In Wakulla and Leon, what often appears to be the better tunnel is not,
so you have to try every lead. For instance, in Innisfree, the way on is
the little tunnel while the big one blunts out. In Turner, there are
five downstreams, but three of them you have to go upsteam to find. In
Cheryl, the "Bitter end" was the real cave - it took years to figure
that out. In Wakulla, the water does not even flow the route that W2 is
following - that is why it is so tannic - it is just sitting there under
a swamp. We went that way by accident the first time because we hit that
blunt end ( where they accused of wrapping the line around a rock ). We
only went up the Mountain because we were past the real route and could
not afford to turn back - we were on a double stage open circuit. That
was Day One of our Wakulla diving.

We busted our chops finding all of those tunnels, and did it mostly on
open circuit and did several tunnels in each dive.
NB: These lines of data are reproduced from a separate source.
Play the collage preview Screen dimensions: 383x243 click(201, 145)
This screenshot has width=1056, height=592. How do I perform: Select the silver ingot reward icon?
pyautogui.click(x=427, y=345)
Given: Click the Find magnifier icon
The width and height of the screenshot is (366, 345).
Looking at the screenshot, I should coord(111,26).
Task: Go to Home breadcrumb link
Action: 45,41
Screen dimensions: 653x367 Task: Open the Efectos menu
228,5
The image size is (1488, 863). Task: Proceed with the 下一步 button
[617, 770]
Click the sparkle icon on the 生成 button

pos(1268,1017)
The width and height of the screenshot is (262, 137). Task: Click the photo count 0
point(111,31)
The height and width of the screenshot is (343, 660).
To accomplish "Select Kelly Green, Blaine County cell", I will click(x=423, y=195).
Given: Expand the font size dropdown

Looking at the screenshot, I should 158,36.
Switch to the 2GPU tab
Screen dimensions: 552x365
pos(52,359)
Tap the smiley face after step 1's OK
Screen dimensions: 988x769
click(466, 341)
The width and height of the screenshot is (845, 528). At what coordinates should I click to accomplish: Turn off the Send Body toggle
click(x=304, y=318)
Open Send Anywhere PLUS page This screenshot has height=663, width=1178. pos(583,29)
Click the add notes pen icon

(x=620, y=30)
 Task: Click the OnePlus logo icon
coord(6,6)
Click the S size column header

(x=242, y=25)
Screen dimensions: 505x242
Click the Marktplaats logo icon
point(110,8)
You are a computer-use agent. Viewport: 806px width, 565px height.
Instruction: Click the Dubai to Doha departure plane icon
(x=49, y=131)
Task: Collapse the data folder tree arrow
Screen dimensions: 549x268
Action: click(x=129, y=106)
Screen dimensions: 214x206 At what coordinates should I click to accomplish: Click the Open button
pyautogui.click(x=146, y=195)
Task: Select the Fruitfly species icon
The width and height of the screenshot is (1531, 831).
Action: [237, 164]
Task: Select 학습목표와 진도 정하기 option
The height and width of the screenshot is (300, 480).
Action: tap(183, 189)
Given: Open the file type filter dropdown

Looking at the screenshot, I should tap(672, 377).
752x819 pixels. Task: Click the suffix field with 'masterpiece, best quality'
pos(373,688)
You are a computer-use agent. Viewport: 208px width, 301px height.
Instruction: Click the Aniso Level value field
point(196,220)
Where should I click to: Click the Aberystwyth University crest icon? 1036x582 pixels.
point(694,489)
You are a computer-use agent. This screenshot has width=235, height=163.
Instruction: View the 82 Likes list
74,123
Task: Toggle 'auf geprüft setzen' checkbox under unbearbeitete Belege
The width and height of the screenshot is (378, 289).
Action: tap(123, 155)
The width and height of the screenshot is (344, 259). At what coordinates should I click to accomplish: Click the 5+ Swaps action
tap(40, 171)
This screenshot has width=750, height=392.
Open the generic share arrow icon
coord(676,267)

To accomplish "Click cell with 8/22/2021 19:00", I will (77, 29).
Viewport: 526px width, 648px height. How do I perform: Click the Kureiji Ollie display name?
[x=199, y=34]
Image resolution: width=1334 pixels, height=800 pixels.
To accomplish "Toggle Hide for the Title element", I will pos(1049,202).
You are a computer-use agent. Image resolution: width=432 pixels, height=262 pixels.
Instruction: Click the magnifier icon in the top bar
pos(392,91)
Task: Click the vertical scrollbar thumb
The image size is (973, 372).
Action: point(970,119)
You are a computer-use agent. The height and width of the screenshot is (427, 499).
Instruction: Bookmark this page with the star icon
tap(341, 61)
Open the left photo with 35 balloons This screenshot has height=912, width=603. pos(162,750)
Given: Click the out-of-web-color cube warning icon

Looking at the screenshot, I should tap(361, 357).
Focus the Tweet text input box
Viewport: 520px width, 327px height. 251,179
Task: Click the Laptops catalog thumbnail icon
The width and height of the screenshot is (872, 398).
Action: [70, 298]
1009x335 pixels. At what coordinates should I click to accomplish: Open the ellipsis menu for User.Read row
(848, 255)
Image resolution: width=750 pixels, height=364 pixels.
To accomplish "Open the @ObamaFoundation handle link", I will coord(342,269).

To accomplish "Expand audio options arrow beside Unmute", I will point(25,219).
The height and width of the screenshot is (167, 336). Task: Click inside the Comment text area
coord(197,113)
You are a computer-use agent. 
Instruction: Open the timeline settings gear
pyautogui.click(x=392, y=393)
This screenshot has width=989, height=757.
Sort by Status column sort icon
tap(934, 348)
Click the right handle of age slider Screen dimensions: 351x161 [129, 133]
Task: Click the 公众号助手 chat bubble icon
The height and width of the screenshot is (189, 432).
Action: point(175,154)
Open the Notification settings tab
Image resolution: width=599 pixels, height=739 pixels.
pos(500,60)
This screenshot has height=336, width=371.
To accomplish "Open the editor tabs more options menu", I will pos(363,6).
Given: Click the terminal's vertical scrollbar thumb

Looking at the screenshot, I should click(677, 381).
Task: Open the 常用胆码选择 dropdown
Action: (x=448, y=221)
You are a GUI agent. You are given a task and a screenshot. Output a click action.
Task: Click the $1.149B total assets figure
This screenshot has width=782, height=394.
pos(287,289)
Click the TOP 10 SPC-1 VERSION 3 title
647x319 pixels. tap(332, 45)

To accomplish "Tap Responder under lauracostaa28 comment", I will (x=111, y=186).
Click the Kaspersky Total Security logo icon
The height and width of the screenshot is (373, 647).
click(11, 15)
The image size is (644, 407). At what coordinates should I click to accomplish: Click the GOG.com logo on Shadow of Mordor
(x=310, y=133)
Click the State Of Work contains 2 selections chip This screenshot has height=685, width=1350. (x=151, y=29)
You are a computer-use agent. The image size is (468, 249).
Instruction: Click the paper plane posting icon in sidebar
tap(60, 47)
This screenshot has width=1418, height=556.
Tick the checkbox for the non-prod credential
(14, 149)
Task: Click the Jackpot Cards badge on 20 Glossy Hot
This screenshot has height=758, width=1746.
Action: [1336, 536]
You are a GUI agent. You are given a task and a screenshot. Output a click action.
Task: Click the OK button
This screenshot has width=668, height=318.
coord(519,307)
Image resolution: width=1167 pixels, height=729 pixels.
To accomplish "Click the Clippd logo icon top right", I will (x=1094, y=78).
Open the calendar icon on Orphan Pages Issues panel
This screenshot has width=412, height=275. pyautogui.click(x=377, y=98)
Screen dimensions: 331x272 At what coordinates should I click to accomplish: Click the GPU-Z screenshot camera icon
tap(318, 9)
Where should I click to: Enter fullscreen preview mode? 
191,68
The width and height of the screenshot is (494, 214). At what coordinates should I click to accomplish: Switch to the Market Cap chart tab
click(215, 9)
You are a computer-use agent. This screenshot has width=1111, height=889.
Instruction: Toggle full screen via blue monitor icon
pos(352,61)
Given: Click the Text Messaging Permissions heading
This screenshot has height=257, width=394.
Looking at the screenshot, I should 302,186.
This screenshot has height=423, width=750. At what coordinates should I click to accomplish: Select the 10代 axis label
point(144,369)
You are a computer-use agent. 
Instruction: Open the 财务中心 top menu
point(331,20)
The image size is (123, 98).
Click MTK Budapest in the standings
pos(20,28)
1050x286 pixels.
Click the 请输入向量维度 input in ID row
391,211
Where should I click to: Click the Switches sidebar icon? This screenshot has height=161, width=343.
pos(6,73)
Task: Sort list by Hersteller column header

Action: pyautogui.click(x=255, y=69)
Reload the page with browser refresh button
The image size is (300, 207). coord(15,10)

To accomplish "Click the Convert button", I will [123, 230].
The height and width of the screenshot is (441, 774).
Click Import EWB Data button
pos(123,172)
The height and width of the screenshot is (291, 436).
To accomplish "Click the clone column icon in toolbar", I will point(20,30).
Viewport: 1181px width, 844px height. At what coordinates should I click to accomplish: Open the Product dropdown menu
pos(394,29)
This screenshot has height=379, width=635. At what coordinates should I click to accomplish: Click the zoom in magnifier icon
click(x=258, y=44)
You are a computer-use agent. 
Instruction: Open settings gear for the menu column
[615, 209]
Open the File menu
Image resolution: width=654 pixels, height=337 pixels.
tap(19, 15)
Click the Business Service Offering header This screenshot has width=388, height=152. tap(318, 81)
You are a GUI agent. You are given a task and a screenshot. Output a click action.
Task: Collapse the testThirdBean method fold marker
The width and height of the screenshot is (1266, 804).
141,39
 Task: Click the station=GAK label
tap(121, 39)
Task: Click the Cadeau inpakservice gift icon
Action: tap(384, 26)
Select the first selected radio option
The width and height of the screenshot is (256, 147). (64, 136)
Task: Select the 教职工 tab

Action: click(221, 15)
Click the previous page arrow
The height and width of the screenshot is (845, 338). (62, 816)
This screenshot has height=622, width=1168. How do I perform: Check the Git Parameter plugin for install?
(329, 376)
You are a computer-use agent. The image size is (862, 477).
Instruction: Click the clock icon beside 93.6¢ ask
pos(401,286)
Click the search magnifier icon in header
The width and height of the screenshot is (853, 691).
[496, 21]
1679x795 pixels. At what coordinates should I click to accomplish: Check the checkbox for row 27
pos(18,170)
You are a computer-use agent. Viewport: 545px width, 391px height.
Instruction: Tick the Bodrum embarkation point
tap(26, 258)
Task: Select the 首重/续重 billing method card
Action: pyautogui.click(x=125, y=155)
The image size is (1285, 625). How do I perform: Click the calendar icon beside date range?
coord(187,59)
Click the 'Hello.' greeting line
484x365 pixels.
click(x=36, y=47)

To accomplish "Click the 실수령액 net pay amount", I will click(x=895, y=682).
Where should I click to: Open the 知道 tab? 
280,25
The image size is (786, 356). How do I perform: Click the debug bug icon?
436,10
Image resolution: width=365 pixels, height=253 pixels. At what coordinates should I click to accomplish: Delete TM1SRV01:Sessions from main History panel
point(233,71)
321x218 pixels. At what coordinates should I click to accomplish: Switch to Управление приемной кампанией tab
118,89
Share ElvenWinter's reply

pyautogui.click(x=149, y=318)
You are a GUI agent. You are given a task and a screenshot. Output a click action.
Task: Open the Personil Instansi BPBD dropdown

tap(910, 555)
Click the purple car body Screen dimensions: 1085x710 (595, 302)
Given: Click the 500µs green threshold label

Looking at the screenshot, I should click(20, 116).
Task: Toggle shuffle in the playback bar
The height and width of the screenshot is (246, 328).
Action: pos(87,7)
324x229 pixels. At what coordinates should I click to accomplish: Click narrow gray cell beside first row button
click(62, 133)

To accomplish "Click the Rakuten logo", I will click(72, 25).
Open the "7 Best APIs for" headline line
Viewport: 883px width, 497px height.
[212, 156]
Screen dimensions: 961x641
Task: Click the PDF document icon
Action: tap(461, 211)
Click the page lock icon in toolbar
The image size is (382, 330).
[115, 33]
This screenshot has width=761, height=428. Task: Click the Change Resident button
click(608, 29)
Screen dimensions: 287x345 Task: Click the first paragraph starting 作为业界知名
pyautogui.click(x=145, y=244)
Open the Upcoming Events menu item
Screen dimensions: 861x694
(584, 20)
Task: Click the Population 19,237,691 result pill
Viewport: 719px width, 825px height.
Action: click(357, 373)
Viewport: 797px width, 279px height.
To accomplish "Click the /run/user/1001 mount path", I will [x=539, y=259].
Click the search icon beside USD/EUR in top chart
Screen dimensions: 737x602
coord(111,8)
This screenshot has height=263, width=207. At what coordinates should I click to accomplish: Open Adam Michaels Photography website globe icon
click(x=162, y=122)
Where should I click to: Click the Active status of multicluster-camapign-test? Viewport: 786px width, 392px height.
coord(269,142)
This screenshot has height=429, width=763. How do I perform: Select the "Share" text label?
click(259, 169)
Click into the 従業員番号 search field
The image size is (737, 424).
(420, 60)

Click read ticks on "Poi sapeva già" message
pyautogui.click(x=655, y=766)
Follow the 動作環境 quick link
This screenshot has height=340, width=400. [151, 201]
We did not break out
the rebreathers until we crossed 11 Grand. We guessed the existence of K
due to checking the flow - all part of knowing how to explore cave. When
JJ , Bent and I went in there each time, I had a list of tunnels for
them to put line in that we had to plan out before we even saw them or
knew for sure that they were there. 

I marked every lead in that cave on one dive in 1992 while my two
buddies did not even know I was there - they had no intention of ever
coming back - I did. I wrote every one of them in the notes, and went
back and got them years later after assembing a team , training them and
building the scooters for each man. I made every precious minute I was
allowed in there count. I wrote up each dive and that is the TEXTBOOK
that these guys are using to follow our lines and run that mapper and
plan their logistics. I do not see us getting any credit for that.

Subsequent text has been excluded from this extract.